Petitioners are David and Vera Rosen, husband and wife, whose place of residence at all times pertinent herein was Philadelphia, Pa. Petitioners filed their joint Federal income tax returns for the taxable years 1965 and 1967 with the district director of internal revenue, Philadelphia, Pa. Vera Rosen is a party to this action only by virtue of having filed a joint return with her husband. Accordingly, further references to ‘petitioner’ will refer only to David Rosen.

Petitioner was engaged in the leasing and selling of coin box equipment and phonograph records. The major portion of his business was conducted through his wholly owned corporation, David Rosen, Inc., although he did have numerous other business entities carrying on related aspects of the business.

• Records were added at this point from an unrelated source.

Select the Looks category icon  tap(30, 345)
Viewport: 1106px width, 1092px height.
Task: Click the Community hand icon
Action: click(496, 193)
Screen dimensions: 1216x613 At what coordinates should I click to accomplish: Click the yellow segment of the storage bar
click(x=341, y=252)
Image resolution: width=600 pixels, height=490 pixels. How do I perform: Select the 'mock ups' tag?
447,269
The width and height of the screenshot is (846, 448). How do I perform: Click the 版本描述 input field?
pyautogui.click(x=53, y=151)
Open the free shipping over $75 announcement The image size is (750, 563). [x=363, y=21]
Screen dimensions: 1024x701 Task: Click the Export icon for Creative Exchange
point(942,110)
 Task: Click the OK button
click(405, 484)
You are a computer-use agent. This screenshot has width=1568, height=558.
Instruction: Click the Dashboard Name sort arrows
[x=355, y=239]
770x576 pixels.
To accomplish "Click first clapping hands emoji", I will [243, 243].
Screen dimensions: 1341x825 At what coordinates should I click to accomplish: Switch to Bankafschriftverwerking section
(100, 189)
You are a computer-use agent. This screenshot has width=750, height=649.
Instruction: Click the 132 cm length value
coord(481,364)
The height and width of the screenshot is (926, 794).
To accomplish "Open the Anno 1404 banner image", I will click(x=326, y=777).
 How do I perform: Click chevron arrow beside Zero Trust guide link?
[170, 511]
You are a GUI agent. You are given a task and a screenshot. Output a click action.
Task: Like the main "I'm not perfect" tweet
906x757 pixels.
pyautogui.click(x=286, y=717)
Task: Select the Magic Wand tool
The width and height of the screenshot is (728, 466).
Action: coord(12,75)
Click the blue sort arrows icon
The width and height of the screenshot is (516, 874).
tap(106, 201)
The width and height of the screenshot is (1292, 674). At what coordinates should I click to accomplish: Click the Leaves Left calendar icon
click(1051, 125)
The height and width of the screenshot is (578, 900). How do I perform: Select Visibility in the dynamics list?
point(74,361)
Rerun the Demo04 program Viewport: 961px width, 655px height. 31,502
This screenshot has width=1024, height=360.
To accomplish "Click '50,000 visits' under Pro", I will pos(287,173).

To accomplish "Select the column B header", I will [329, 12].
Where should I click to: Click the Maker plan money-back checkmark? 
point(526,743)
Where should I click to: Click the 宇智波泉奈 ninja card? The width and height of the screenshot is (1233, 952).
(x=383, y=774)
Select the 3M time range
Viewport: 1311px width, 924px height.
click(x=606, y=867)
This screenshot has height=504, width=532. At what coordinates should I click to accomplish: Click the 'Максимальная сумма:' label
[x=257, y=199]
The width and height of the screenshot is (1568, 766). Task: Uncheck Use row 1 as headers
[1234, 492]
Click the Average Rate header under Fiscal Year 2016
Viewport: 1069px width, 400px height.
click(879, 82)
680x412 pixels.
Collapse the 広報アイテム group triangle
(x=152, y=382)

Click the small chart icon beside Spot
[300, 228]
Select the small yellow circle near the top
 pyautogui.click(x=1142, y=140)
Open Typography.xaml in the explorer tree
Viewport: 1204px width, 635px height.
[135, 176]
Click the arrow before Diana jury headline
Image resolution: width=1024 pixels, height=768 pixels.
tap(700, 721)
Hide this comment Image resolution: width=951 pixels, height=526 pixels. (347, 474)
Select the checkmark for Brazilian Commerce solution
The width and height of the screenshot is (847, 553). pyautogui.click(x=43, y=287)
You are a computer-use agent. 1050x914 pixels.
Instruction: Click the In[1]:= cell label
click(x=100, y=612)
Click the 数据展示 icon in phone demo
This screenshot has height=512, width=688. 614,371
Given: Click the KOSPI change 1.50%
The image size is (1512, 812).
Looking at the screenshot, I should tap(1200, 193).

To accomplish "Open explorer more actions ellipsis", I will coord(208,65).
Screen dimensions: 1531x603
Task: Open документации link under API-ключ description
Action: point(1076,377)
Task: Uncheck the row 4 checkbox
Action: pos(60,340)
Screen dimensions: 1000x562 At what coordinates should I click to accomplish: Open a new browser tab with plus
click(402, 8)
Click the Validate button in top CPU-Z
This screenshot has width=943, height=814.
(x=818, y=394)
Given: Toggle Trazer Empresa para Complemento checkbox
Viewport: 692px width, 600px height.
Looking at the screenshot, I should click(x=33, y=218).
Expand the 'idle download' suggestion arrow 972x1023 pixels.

On May 14, 1965, David Rosen (hereinafter referred to as petitioner) entered into a distributorship agreement with Societa' Internazionale Fonovisione, S.p.A. (hereinafter referred to as SIF), a corporation organized and existing under the laws of the Republic of Italy. Under the distributorship agreement, petitioner received the exclusive right to distribute motion picture jukeboxes bearing the name ‘cinebox’ and ‘cinejukebox’ in the United States of America, its territories and possessions. Cinebox is a coin-operated machine equipped with a selector device which permits the seeing and hearing of preselected motion pictures. Cinejukebox possesses the same qualities of a cinebox except it provides an additional jukebox feature which permits a customer to choose between a motion picture or phonograph record. At the time the agreement was entered into, the cinejukebox was still in the development stages.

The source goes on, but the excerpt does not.